Suasana di dalam lubang tambang emas di Desa Pongkor, Kabupaten Bogor. (Kompas.com)Pagi yang gembira berhenti tetiba.
Pengantin muda yang duduk mengenang nikahnya yang baru lewati tiga purnama. Di matanya, genang sedih menyimpan sepi yang mengusir gembira dari pagi.
Lelaki yang dicintainya telah tertimbun bongkah emas yang marah. Dalam sebuah lubang, mimpi menjadi kaya telah menjadi pembunuh yang mengambil hidup suami-suami muda tanpa bicara.
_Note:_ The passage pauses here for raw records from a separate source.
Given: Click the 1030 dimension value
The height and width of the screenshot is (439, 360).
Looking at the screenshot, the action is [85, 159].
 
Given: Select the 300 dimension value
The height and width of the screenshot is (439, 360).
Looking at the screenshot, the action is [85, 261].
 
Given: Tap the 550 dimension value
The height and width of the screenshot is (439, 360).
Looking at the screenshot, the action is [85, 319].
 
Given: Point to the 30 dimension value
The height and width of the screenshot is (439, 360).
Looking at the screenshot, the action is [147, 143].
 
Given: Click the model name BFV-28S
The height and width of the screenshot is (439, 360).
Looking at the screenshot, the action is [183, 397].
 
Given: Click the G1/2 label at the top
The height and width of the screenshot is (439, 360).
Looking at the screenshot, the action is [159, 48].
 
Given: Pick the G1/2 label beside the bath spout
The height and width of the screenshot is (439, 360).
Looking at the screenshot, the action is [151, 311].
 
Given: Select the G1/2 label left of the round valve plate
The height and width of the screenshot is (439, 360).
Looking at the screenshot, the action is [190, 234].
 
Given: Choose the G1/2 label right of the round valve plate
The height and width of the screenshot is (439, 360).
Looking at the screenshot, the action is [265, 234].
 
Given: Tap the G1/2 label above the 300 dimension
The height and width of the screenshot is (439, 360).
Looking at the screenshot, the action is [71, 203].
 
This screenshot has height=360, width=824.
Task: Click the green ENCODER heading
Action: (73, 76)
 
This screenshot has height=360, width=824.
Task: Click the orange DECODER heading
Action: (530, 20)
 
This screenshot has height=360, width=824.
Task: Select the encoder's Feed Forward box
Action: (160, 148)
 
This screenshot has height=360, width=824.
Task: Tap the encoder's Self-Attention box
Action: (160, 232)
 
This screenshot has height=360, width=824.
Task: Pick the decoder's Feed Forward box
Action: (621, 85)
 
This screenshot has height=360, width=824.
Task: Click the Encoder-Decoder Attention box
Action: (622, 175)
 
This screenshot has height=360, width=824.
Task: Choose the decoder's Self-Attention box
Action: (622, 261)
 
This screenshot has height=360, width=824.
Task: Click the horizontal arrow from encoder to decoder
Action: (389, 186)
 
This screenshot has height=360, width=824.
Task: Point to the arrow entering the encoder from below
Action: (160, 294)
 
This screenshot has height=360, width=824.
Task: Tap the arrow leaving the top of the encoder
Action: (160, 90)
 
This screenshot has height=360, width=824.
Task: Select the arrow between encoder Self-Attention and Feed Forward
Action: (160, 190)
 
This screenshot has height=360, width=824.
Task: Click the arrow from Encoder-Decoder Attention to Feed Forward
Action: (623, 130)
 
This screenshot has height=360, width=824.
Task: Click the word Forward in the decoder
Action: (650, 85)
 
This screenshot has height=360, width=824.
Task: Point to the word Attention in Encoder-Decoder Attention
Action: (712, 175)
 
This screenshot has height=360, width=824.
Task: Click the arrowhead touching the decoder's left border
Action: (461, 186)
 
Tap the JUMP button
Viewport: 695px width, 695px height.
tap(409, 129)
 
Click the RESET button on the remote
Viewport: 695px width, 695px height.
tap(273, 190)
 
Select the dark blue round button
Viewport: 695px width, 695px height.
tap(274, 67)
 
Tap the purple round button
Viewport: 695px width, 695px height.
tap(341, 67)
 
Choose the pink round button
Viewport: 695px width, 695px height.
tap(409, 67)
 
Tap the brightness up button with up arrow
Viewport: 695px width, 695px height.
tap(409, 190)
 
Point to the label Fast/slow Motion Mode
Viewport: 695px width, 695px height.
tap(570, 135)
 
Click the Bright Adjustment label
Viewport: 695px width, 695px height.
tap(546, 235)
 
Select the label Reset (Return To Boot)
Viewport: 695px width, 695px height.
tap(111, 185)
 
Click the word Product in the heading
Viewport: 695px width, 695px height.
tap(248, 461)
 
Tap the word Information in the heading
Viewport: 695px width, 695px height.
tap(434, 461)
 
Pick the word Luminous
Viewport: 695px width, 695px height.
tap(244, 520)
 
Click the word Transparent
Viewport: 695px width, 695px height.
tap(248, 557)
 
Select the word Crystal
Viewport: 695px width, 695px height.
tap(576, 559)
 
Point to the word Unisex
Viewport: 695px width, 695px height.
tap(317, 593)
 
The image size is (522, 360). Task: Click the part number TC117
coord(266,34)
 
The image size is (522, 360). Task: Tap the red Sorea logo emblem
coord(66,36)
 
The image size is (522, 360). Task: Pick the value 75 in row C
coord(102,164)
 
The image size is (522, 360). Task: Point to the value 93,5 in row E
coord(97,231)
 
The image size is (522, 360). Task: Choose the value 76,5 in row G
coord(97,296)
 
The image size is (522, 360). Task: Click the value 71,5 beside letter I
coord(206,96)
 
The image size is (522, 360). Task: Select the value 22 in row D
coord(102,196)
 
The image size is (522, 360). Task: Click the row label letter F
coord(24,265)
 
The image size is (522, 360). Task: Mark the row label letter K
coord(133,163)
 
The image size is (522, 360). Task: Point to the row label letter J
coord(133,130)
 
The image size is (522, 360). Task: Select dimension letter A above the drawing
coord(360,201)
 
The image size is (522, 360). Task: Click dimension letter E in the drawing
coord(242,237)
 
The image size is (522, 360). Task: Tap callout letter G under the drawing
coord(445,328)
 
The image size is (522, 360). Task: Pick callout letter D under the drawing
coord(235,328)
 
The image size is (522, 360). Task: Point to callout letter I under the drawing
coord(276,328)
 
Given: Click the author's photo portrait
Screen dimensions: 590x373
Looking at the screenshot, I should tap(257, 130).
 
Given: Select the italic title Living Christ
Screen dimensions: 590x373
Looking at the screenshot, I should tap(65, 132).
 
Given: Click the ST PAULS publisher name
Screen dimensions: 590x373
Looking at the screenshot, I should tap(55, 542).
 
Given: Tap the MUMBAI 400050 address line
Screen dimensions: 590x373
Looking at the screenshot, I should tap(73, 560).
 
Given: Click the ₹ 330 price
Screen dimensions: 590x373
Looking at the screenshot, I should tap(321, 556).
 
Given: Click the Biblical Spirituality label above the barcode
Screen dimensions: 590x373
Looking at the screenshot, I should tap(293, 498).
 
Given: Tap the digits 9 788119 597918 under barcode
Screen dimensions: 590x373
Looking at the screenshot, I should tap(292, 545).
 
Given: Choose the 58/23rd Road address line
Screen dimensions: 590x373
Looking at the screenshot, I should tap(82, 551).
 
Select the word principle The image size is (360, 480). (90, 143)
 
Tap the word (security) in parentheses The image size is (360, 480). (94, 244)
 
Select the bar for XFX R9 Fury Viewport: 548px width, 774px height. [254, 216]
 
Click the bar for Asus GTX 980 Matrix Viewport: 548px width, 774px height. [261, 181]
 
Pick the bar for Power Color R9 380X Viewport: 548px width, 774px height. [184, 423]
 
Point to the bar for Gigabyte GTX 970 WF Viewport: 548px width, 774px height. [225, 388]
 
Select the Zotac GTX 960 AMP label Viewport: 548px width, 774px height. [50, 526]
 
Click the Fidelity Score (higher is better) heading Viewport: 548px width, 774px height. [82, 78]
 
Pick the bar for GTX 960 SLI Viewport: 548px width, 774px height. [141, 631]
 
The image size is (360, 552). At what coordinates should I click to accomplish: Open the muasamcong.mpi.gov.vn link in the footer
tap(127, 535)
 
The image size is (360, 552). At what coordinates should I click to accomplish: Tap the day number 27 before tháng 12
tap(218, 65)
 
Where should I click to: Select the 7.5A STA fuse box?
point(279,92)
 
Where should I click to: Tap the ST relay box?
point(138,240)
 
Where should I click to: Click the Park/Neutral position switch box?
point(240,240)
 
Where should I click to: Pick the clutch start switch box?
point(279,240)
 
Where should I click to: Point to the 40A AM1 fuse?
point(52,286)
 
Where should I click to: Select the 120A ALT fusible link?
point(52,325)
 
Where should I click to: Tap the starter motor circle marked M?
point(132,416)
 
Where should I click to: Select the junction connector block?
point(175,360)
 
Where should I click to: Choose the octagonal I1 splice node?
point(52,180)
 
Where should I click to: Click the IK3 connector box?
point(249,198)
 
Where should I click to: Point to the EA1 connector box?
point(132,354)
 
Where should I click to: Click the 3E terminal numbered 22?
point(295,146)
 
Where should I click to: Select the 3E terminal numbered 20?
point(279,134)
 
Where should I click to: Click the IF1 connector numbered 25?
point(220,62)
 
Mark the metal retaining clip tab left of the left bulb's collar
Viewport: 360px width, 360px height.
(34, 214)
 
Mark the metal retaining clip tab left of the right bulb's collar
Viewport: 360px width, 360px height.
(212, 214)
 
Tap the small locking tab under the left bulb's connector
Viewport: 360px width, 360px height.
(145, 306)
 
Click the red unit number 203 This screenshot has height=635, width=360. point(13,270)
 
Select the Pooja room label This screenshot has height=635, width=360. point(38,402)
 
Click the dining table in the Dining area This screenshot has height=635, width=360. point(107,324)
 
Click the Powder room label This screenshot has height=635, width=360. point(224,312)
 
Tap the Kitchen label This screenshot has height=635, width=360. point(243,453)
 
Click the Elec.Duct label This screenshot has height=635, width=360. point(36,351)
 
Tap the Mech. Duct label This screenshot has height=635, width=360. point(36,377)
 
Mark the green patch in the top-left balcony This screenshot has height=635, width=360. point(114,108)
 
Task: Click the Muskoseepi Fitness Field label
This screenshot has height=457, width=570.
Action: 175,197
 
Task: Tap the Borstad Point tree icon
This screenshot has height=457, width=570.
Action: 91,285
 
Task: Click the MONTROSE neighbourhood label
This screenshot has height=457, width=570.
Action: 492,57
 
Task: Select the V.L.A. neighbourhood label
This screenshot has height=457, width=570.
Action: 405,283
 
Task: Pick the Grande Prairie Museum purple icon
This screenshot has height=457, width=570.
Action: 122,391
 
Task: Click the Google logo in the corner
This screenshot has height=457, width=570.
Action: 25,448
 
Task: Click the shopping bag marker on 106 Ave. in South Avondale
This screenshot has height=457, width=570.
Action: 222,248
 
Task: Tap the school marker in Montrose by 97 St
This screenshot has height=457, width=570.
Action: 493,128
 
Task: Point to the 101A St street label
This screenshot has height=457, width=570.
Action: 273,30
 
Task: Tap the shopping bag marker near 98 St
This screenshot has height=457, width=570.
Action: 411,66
Di malam terakhir bersama, ia merasa resah yang terus saja basah.
"Setahun ini janganlah dulu menggali emas," pinta ia kepada suaminya yang selalu bergairah. Ia merasa sedang berbicara kepada nahas. Nahas yang terus mengirim firasat yang makin tebal.
"Kalau tak masuk lubang, kita tak punya uang membayar utang beras. Kita tak punya uang menjaga perut kita. Dan aku akan menjadi suami tak berharga."
Suaminya lalu menaiki perahu, menuju lubang-lubang yang setia dijagai maut. Harga diri lelaki, harga diri suami apakah harus selalu dengan menantang maut?
"Aku merasa sudah ha....."
Pesan yang tak sempat terucap. Bahagia yang tertahan di kerongkongannya yang cemas. Lelaki pusat cintanya telah hilang di balik kabut pagi.
Sebelum malaikat mau membuka rahasia di balik firasat mimpinya, lambat malam menjadi penantian yang setengah membunuh warasnya. Doa-doa menjadi sebaik-baiknya jalan berserah. Doa yang memohon bahagia mudanya jangan lebih awal dihempas.
Sayang, Tuhan memiliki cara mengirim kematian tanpa pernah bisa ditawar manusia. Suaminya adalah satu yang harus menerima penjemputan dengan terkubur reruntuhan batu dari lubang yang kelam. Doa tak bisa menawar.